───── Data shown ─────
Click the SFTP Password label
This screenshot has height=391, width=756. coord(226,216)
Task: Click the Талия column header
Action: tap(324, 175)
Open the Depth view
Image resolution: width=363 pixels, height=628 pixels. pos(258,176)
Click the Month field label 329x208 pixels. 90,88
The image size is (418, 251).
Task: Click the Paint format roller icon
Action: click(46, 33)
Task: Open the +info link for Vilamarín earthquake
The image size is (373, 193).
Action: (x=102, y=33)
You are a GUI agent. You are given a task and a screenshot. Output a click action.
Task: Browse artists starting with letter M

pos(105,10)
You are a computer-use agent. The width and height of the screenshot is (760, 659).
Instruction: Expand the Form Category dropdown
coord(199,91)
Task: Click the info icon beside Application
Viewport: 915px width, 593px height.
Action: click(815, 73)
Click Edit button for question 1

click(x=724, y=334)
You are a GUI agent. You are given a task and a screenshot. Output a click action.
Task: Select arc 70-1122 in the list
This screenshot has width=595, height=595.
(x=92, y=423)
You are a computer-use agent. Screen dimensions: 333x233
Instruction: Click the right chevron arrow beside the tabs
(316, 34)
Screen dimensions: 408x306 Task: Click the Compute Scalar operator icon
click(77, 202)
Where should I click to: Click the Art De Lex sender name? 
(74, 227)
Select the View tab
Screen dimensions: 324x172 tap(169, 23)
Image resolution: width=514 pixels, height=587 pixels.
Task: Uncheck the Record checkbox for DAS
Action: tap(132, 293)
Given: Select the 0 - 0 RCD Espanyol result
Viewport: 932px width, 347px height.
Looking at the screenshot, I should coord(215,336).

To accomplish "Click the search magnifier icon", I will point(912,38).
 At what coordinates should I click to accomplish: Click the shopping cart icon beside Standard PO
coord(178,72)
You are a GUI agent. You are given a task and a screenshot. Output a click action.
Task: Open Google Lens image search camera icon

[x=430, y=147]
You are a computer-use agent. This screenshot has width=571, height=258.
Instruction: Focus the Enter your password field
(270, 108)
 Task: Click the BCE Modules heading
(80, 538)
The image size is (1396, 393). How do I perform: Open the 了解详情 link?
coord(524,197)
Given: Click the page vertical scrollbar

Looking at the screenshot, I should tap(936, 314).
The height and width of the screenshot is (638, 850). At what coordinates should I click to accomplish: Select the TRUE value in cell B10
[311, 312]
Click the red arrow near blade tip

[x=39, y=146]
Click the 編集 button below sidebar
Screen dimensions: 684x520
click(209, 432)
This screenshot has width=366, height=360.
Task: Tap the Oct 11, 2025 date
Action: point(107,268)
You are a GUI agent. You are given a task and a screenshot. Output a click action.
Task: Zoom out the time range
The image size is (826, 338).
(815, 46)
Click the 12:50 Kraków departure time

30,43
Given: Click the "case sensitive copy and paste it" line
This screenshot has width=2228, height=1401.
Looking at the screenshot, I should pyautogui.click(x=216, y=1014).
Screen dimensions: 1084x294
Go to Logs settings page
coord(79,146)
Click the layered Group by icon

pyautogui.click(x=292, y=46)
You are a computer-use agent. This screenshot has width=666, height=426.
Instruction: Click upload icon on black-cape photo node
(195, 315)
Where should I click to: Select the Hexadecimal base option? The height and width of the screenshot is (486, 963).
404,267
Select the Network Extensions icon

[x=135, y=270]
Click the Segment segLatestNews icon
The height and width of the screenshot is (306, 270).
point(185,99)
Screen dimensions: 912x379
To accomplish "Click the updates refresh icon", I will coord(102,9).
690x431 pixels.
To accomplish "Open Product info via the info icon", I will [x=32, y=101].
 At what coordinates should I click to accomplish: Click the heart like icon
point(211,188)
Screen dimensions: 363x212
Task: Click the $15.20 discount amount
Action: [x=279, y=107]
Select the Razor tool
─────
_About this exercise_
Where the line containing "Instruction: Click upload" appears, begin a word-for-word copy and carry it through the last line of the listing, leaving out all other lines.

_Written answer_
Instruction: Click upload icon on black-cape photo node
(195, 315)
Where should I click to: Select the Hexadecimal base option? The height and width of the screenshot is (486, 963).
404,267
Select the Network Extensions icon

[x=135, y=270]
Click the Segment segLatestNews icon
The height and width of the screenshot is (306, 270).
point(185,99)
Screen dimensions: 912x379
To accomplish "Click the updates refresh icon", I will coord(102,9).
690x431 pixels.
To accomplish "Open Product info via the info icon", I will [x=32, y=101].
 At what coordinates should I click to accomplish: Click the heart like icon
point(211,188)
Screen dimensions: 363x212
Task: Click the $15.20 discount amount
Action: [x=279, y=107]
Select the Razor tool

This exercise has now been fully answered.